Nightmare Garage: Chrysler TC by Maserati
Like the Ferrari Mondial that instigated the Nightmare Garage series, mentioning the Chrysler TC by Maserati is a sure-fire way to send any Car Guy into an uncontrollable rage that can only end with bloodshed and/or tears. Back in the 1980s, Chrysler CEO Lee Iacocca contacted his old friend and then-Maserati CEO Alejandro de Tomaso (whom he worked with at Ford), and discussed building a sports coupe utilizing both companies’ strengths. The evil spawned from the fruit of their cursed loins would be the universally despised Chrysler TC by Maserati.
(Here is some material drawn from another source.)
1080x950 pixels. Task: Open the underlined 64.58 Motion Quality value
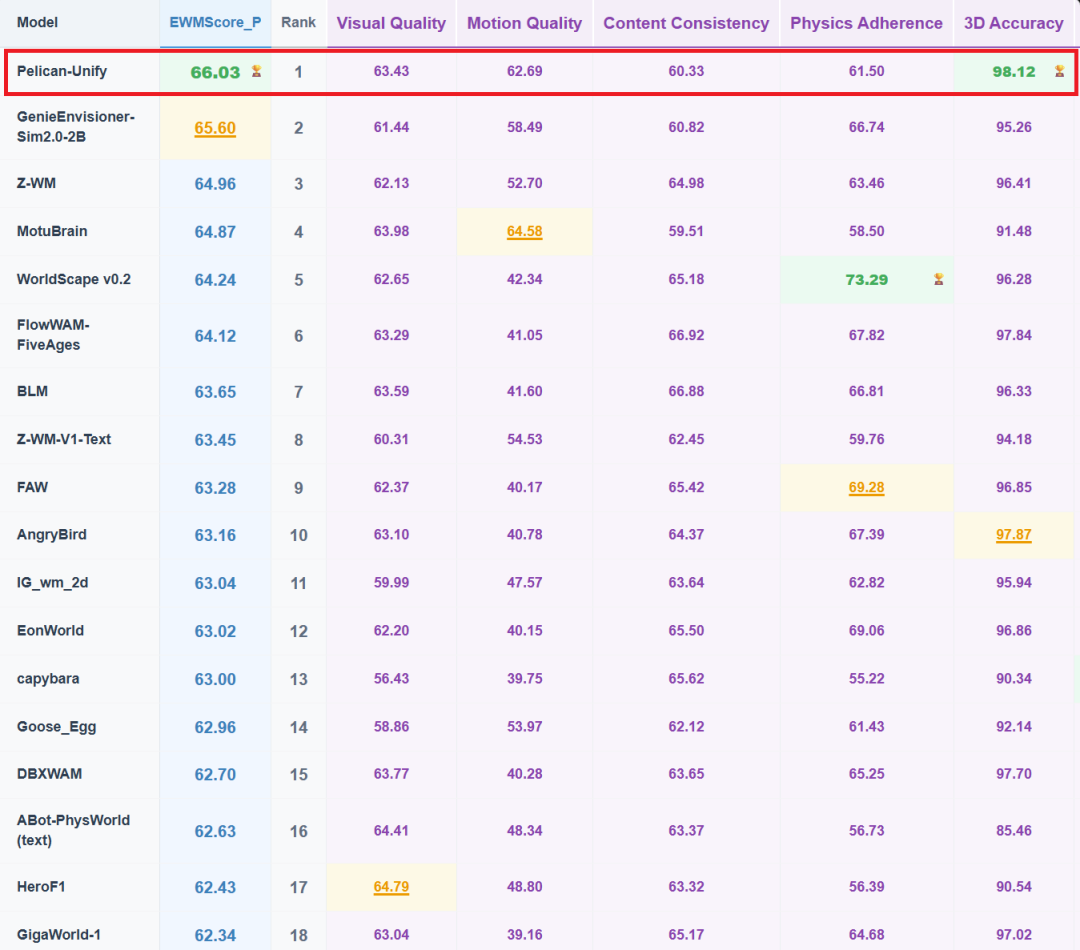pyautogui.click(x=524, y=231)
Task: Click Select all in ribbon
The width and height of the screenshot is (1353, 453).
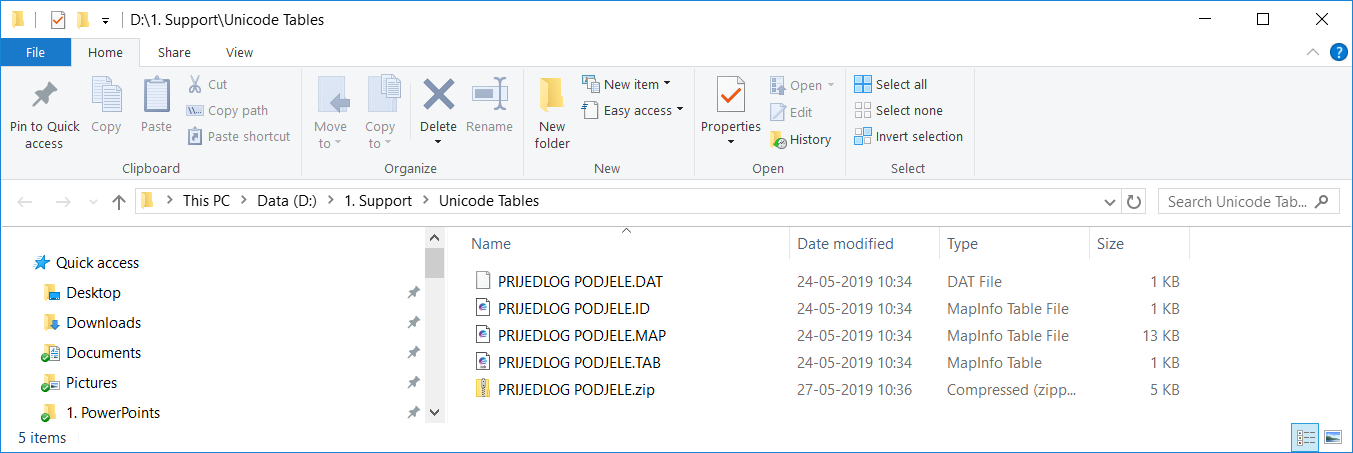Action: 891,84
The first indicator that the TC isn’t respected today is that it is built on a slightly modified K-car platform, the same one that underpinned nearly every Chrysler product at the time. It was referred to as a “Q-car,” and would be the only model considered so. The meager 160hp that the turbocharged 2.2L inline-4 developed was sent through the front wheels, a “feature” that owes none of its heritage to the manufacturer in Modena. The turbo-4 is a parts bin special, shared with the Shelby-branded Dodges and the Chrysler LeBaron, among others. As in those cars, it was paired with a 3-speed automatic, although the later 3.0L V6 engines were blessed with a 4-speed along with less horsepower than the previous TCs, oddly enough.
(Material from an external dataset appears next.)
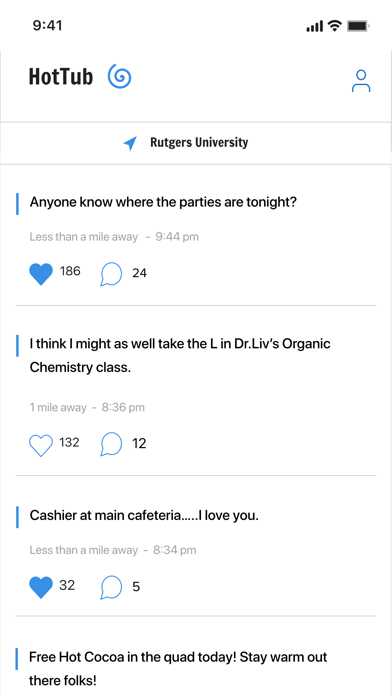Unlike the cafeteria cashier post's heart

[x=41, y=587]
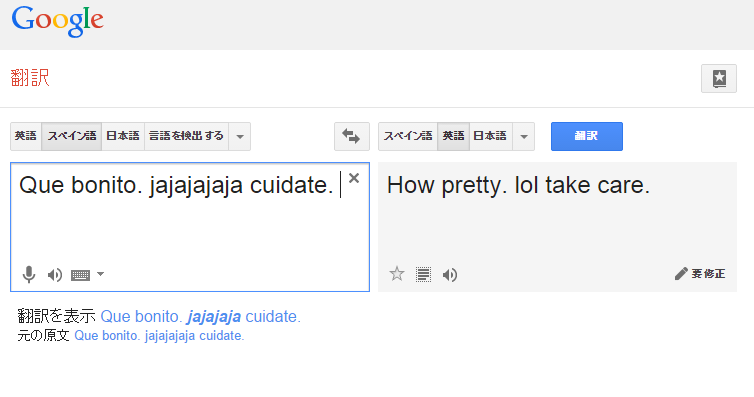Select 英語 as source language
The image size is (754, 397).
pyautogui.click(x=26, y=136)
So the engine didn’t exactly scream Italian performance. So what, exactly, makes this worthy of the Maserati nameplate? Unsurprisingly, not much. The LeBaron donor cars were shipped to Modena, where the mostly-hand built body was strapped on top, and the custom interior, containing more leather than the LeBaron, was installed. From a design standpoint, the exterior was much more labor-intensive and took longer to assemble than its more common cousin, although it looked largely the same. The interior was vastly improved, with the dashboard being much more concise and ergonomic, although the seats were more tan and wrinkled than George Hamilton.
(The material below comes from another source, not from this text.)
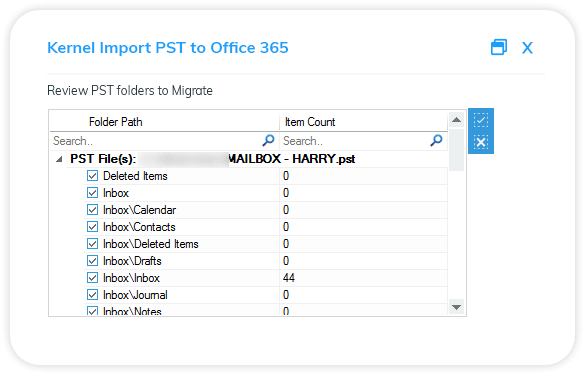Click the Folder Path search magnifier icon
This screenshot has height=375, width=585.
tap(268, 141)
The only powerplant that had a modicum of Maserati influence was a slightly more powerful version of the original 2.2L. Maserati designed some new aluminum cylinder heads, assembled the engine, and called it a day. The result was a less than mind-blowing 40hp increase, although it did come with a five-speed Getrag manual. The final price tag of the TC was roughly $35,000, or twice as much as the LeBaron.
Like the Cadillac Cimarron, the Chrysler TC by Maserati is a badge-engineered crapmobile based on a much less expensive crapmobile that people at least didn’t have high expectations for. Unlike the Cimarron, which damaged only the Cadillac brand for a decade or so, the TC had the unique distinction of turning buyers off to both Chrysler and Maserati. It was easily the cheapest way to get the Trident into a garage, but most poseur cars can be pulled off with less embarrassing results. The Chrysler TC by Maserati earns a special place in the Nightmare Garage right next to the Pontiac Fiero-turned-NSX.